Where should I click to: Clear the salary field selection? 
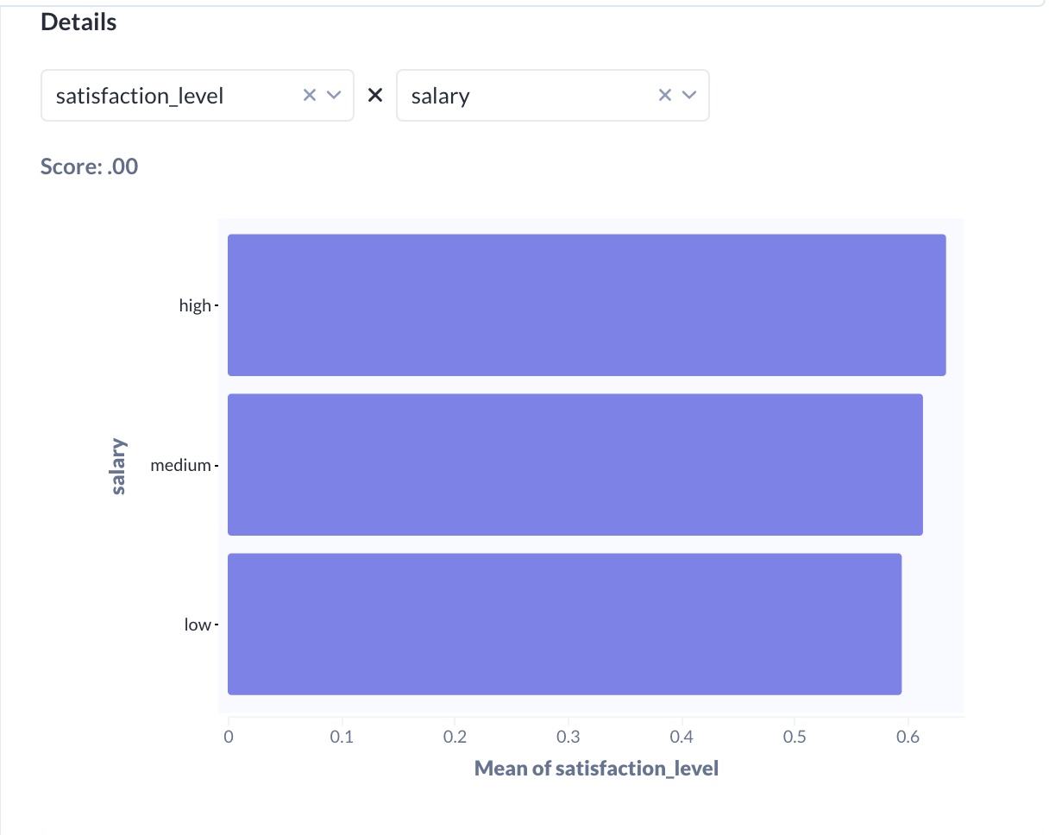[664, 95]
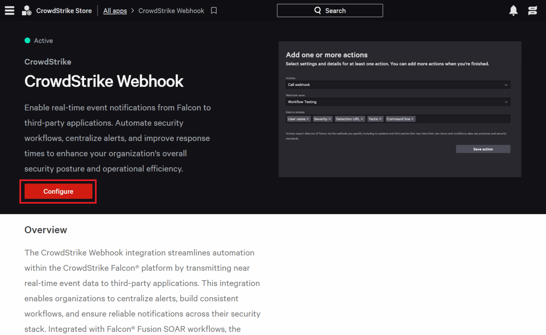This screenshot has height=335, width=546.
Task: Click the magnifier icon in the search bar
Action: pos(317,10)
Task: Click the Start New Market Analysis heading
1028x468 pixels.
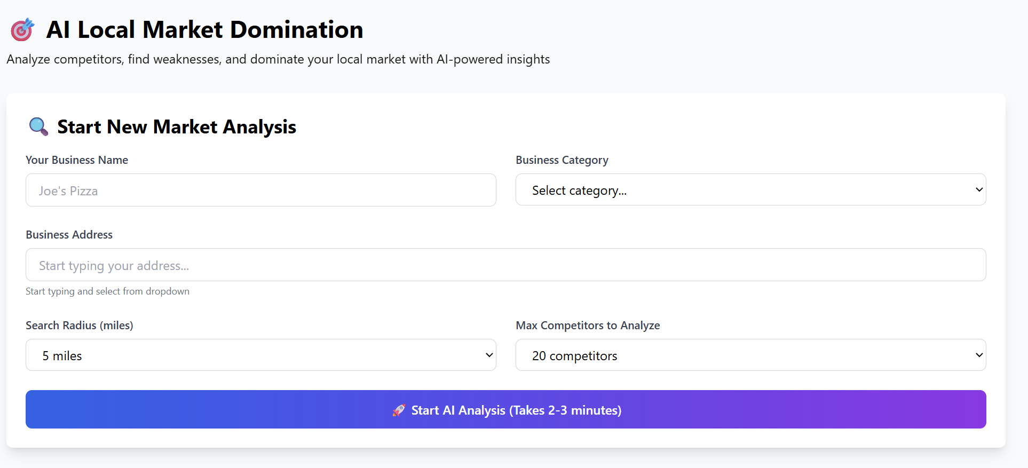Action: [177, 127]
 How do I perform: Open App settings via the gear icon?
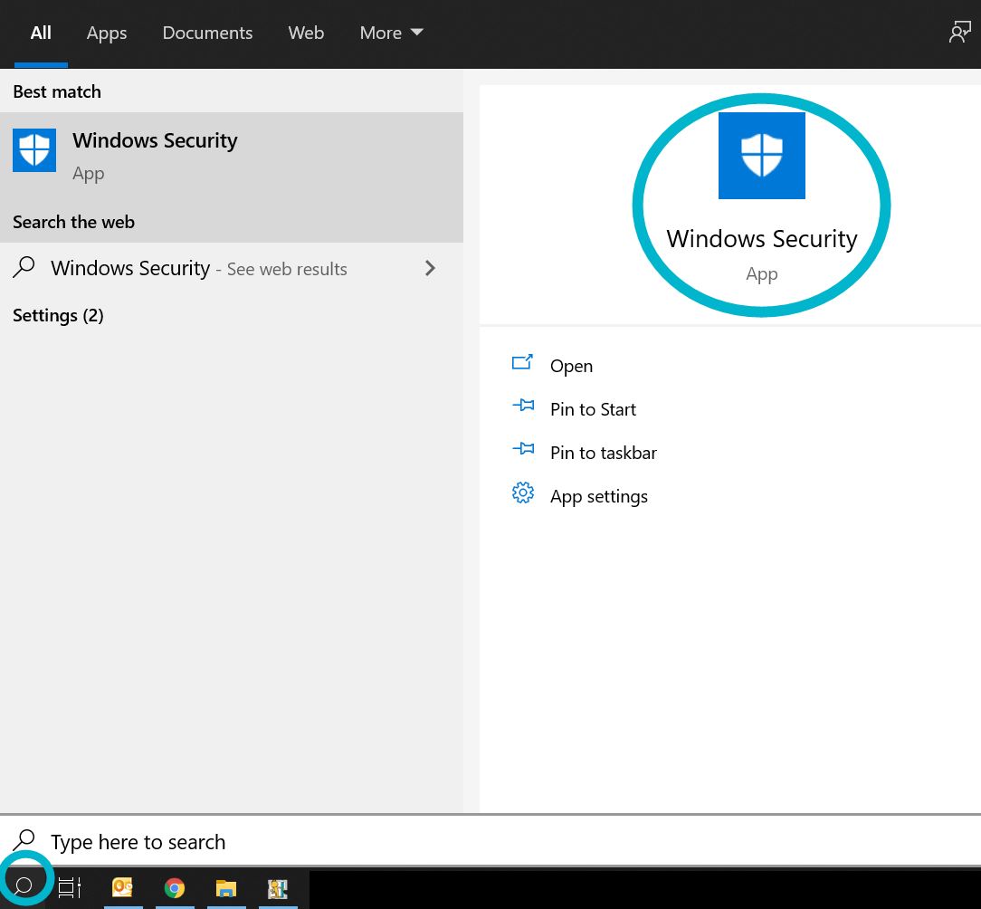[523, 492]
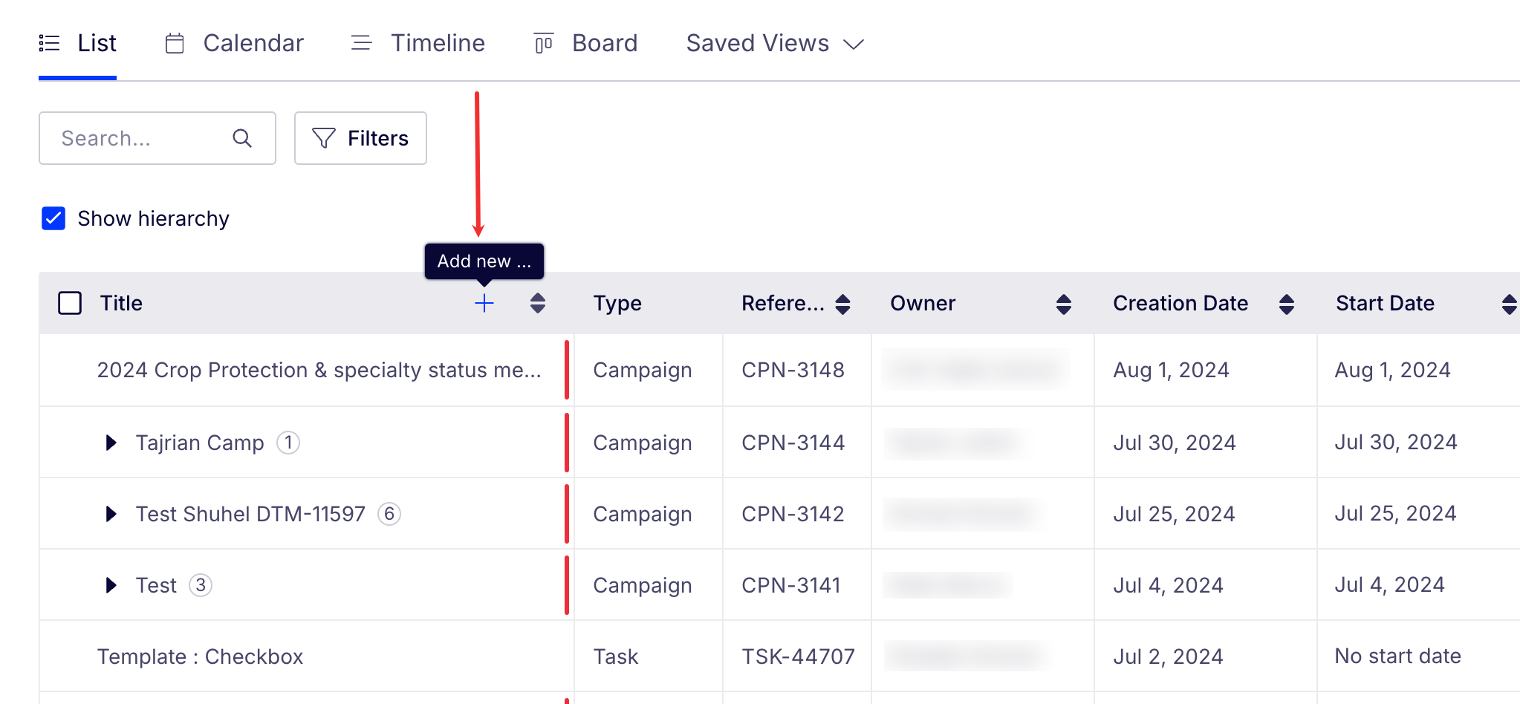Open the Template : Checkbox task
The height and width of the screenshot is (704, 1520).
[200, 656]
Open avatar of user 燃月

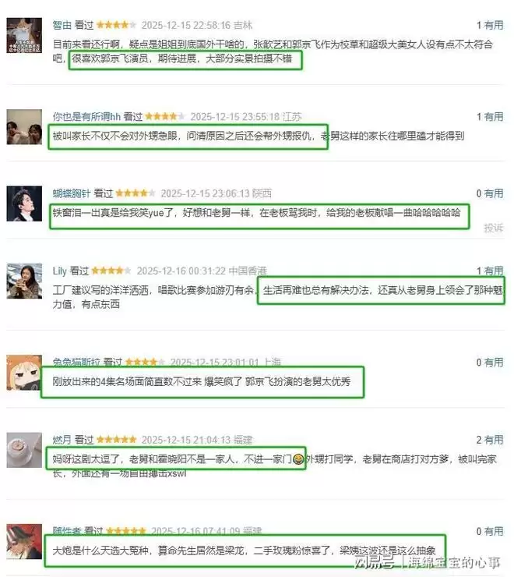tap(24, 450)
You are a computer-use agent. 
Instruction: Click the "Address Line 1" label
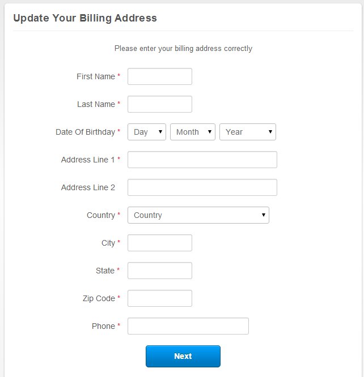[x=88, y=160]
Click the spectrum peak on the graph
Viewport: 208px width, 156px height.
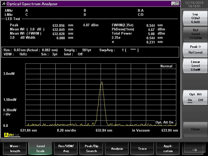click(102, 82)
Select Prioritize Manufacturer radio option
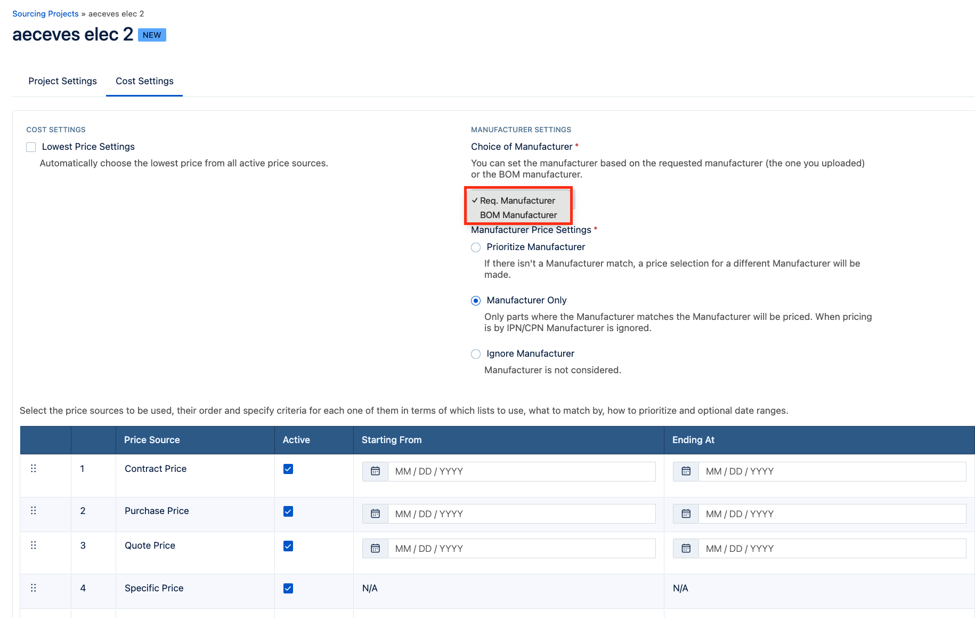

__TASK BRIEF__
In your copy, please omit the pictures and print every line of the records exactly.

__TASK RESPONSE__
Where should I click to: Clear the salary field selection? 
[664, 95]
This screenshot has height=335, width=546.
Task: Click the magnifier icon in the search bar
Action: pos(317,10)
Task: Click the Start New Market Analysis heading
1028x468 pixels.
Action: [177, 127]
 How do I perform: Open App settings via the gear icon?
[523, 492]
Open the Template : Checkbox task
The height and width of the screenshot is (704, 1520).
[200, 656]
Open avatar of user 燃月

tap(24, 450)
You are a computer-use agent. 
Instruction: Click the "Address Line 1" label
[x=88, y=160]
Click the spectrum peak on the graph
Viewport: 208px width, 156px height.
click(102, 82)
Select Prioritize Manufacturer radio option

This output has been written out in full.